> _ABOUT THIS EXERCISE_
Produce all the records again exactly as they stand.

☆ ☆ ☆ ☆

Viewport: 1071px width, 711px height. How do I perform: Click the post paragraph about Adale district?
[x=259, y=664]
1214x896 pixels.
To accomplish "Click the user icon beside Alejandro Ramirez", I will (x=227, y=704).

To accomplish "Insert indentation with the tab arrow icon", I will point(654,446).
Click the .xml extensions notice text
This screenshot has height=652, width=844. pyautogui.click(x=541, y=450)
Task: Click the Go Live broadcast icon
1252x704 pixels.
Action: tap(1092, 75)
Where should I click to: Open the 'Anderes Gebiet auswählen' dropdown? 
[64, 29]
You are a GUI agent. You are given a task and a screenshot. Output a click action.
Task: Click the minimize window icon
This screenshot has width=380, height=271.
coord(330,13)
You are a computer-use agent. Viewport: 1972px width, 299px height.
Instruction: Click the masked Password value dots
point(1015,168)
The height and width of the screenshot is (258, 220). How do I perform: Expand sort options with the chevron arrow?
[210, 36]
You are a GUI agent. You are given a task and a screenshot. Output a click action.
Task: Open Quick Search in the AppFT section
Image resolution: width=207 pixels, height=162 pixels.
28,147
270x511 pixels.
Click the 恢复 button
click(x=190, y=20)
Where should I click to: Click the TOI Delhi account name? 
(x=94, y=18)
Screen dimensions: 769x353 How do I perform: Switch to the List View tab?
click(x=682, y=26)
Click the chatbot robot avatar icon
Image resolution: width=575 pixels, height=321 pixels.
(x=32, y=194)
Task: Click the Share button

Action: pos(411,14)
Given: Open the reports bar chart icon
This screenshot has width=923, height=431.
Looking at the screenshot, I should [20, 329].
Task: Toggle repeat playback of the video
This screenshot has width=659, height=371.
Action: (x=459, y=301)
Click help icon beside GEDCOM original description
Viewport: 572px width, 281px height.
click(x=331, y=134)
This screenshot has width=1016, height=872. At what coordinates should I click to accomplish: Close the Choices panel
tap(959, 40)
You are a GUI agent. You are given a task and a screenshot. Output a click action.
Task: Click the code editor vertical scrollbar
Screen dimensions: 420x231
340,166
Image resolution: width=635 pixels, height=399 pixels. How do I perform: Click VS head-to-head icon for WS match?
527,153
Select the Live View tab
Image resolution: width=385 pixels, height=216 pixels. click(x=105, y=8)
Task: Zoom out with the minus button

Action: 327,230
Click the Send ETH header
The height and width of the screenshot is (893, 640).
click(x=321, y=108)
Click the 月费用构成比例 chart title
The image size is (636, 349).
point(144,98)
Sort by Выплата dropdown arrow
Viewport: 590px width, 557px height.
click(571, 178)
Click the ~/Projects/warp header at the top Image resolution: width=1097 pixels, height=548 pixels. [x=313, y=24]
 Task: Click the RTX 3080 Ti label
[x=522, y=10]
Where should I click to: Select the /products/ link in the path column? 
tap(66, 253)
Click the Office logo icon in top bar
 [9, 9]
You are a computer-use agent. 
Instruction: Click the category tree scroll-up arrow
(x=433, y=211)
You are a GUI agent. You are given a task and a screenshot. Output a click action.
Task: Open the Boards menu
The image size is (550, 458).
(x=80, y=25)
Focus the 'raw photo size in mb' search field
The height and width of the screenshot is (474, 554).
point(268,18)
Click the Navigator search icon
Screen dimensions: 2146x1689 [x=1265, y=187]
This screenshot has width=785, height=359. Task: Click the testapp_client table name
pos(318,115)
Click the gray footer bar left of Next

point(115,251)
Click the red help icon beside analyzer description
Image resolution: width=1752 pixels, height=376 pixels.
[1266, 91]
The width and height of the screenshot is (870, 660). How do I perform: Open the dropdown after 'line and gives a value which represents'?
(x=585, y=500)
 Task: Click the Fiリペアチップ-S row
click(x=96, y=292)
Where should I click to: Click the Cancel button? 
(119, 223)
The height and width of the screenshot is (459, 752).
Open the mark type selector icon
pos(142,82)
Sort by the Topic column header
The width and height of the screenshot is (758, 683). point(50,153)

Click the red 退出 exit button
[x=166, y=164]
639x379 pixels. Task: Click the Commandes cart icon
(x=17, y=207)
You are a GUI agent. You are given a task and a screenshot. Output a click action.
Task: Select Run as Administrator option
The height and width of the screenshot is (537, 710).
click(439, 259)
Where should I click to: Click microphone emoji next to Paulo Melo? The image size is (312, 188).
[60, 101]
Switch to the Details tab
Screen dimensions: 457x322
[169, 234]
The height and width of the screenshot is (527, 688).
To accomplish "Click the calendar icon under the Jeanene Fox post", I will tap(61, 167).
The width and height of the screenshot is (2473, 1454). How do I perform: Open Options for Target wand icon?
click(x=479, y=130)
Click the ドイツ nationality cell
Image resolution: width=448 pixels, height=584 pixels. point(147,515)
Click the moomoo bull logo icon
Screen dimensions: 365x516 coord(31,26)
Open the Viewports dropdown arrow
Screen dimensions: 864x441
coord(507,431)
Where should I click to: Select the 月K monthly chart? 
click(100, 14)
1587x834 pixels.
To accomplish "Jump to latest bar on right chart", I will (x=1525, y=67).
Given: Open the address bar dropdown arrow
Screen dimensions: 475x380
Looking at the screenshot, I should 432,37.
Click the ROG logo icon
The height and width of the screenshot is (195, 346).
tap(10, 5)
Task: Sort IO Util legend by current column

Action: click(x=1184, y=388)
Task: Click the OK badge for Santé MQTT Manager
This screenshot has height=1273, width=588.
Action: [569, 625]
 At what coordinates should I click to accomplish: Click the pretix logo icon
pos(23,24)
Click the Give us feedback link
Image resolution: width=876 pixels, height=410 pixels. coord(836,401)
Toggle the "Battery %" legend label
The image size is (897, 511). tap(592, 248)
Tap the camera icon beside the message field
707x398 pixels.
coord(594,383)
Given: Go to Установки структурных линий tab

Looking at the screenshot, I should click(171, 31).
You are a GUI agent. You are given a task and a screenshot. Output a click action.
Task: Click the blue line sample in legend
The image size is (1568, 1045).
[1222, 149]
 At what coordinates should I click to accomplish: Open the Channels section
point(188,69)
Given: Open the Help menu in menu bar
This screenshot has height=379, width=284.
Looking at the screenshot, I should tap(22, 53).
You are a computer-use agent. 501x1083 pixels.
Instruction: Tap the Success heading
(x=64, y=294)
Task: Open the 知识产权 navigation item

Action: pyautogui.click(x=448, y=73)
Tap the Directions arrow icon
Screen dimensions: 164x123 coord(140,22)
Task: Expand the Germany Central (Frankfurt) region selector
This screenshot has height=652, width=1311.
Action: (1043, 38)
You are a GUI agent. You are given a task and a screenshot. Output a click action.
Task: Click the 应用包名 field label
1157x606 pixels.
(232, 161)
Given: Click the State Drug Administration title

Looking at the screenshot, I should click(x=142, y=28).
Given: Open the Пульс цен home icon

☆ ☆ ☆ ☆

> _WRITTEN ANSWER_
Viewport: 1071px width, 711px height. How do I perform: Click the post paragraph about Adale district?
[x=259, y=664]
1214x896 pixels.
To accomplish "Click the user icon beside Alejandro Ramirez", I will (x=227, y=704).

To accomplish "Insert indentation with the tab arrow icon", I will point(654,446).
Click the .xml extensions notice text
This screenshot has height=652, width=844. pyautogui.click(x=541, y=450)
Task: Click the Go Live broadcast icon
1252x704 pixels.
Action: tap(1092, 75)
Where should I click to: Open the 'Anderes Gebiet auswählen' dropdown? 
[64, 29]
You are a GUI agent. You are given a task and a screenshot. Output a click action.
Task: Click the minimize window icon
This screenshot has width=380, height=271.
coord(330,13)
You are a computer-use agent. Viewport: 1972px width, 299px height.
Instruction: Click the masked Password value dots
point(1015,168)
The height and width of the screenshot is (258, 220). How do I perform: Expand sort options with the chevron arrow?
[210, 36]
You are a GUI agent. You are given a task and a screenshot. Output a click action.
Task: Open Quick Search in the AppFT section
Image resolution: width=207 pixels, height=162 pixels.
28,147
270x511 pixels.
Click the 恢复 button
click(x=190, y=20)
Where should I click to: Click the TOI Delhi account name? 
(x=94, y=18)
Screen dimensions: 769x353 How do I perform: Switch to the List View tab?
click(x=682, y=26)
Click the chatbot robot avatar icon
Image resolution: width=575 pixels, height=321 pixels.
(x=32, y=194)
Task: Click the Share button

Action: pos(411,14)
Given: Open the reports bar chart icon
This screenshot has width=923, height=431.
Looking at the screenshot, I should [20, 329].
Task: Toggle repeat playback of the video
This screenshot has width=659, height=371.
Action: (x=459, y=301)
Click help icon beside GEDCOM original description
Viewport: 572px width, 281px height.
click(x=331, y=134)
This screenshot has width=1016, height=872. At what coordinates should I click to accomplish: Close the Choices panel
tap(959, 40)
You are a GUI agent. You are given a task and a screenshot. Output a click action.
Task: Click the code editor vertical scrollbar
Screen dimensions: 420x231
340,166
Image resolution: width=635 pixels, height=399 pixels. How do I perform: Click VS head-to-head icon for WS match?
527,153
Select the Live View tab
Image resolution: width=385 pixels, height=216 pixels. click(x=105, y=8)
Task: Zoom out with the minus button

Action: 327,230
Click the Send ETH header
The height and width of the screenshot is (893, 640).
click(x=321, y=108)
Click the 月费用构成比例 chart title
The image size is (636, 349).
point(144,98)
Sort by Выплата dropdown arrow
Viewport: 590px width, 557px height.
click(571, 178)
Click the ~/Projects/warp header at the top Image resolution: width=1097 pixels, height=548 pixels. [x=313, y=24]
 Task: Click the RTX 3080 Ti label
[x=522, y=10]
Where should I click to: Select the /products/ link in the path column? 
tap(66, 253)
Click the Office logo icon in top bar
 [9, 9]
You are a computer-use agent. 
Instruction: Click the category tree scroll-up arrow
(x=433, y=211)
You are a GUI agent. You are given a task and a screenshot. Output a click action.
Task: Open the Boards menu
The image size is (550, 458).
(x=80, y=25)
Focus the 'raw photo size in mb' search field
The height and width of the screenshot is (474, 554).
point(268,18)
Click the Navigator search icon
Screen dimensions: 2146x1689 [x=1265, y=187]
This screenshot has width=785, height=359. Task: Click the testapp_client table name
pos(318,115)
Click the gray footer bar left of Next

point(115,251)
Click the red help icon beside analyzer description
Image resolution: width=1752 pixels, height=376 pixels.
[1266, 91]
The width and height of the screenshot is (870, 660). How do I perform: Open the dropdown after 'line and gives a value which represents'?
(x=585, y=500)
 Task: Click the Fiリペアチップ-S row
click(x=96, y=292)
Where should I click to: Click the Cancel button? 
(119, 223)
The height and width of the screenshot is (459, 752).
Open the mark type selector icon
pos(142,82)
Sort by the Topic column header
The width and height of the screenshot is (758, 683). point(50,153)

Click the red 退出 exit button
[x=166, y=164]
639x379 pixels. Task: Click the Commandes cart icon
(x=17, y=207)
You are a GUI agent. You are given a task and a screenshot. Output a click action.
Task: Select Run as Administrator option
The height and width of the screenshot is (537, 710).
click(439, 259)
Where should I click to: Click microphone emoji next to Paulo Melo? The image size is (312, 188).
[60, 101]
Switch to the Details tab
Screen dimensions: 457x322
[169, 234]
The height and width of the screenshot is (527, 688).
To accomplish "Click the calendar icon under the Jeanene Fox post", I will tap(61, 167).
The width and height of the screenshot is (2473, 1454). How do I perform: Open Options for Target wand icon?
click(x=479, y=130)
Click the ドイツ nationality cell
Image resolution: width=448 pixels, height=584 pixels. point(147,515)
Click the moomoo bull logo icon
Screen dimensions: 365x516 coord(31,26)
Open the Viewports dropdown arrow
Screen dimensions: 864x441
coord(507,431)
Where should I click to: Select the 月K monthly chart? 
click(100, 14)
1587x834 pixels.
To accomplish "Jump to latest bar on right chart", I will (x=1525, y=67).
Given: Open the address bar dropdown arrow
Screen dimensions: 475x380
Looking at the screenshot, I should 432,37.
Click the ROG logo icon
The height and width of the screenshot is (195, 346).
tap(10, 5)
Task: Sort IO Util legend by current column

Action: click(x=1184, y=388)
Task: Click the OK badge for Santé MQTT Manager
This screenshot has height=1273, width=588.
Action: [569, 625]
 At what coordinates should I click to accomplish: Click the pretix logo icon
pos(23,24)
Click the Give us feedback link
Image resolution: width=876 pixels, height=410 pixels. coord(836,401)
Toggle the "Battery %" legend label
The image size is (897, 511). tap(592, 248)
Tap the camera icon beside the message field
707x398 pixels.
coord(594,383)
Given: Go to Установки структурных линий tab

Looking at the screenshot, I should click(171, 31).
You are a GUI agent. You are given a task and a screenshot. Output a click action.
Task: Click the blue line sample in legend
The image size is (1568, 1045).
[1222, 149]
 At what coordinates should I click to accomplish: Open the Channels section
point(188,69)
Given: Open the Help menu in menu bar
This screenshot has height=379, width=284.
Looking at the screenshot, I should tap(22, 53).
You are a computer-use agent. 501x1083 pixels.
Instruction: Tap the Success heading
(x=64, y=294)
Task: Open the 知识产权 navigation item

Action: pyautogui.click(x=448, y=73)
Tap the Directions arrow icon
Screen dimensions: 164x123 coord(140,22)
Task: Expand the Germany Central (Frankfurt) region selector
This screenshot has height=652, width=1311.
Action: (1043, 38)
You are a GUI agent. You are given a task and a screenshot. Output a click action.
Task: Click the 应用包名 field label
1157x606 pixels.
(232, 161)
Given: Click the State Drug Administration title

Looking at the screenshot, I should click(x=142, y=28).
Given: Open the Пульс цен home icon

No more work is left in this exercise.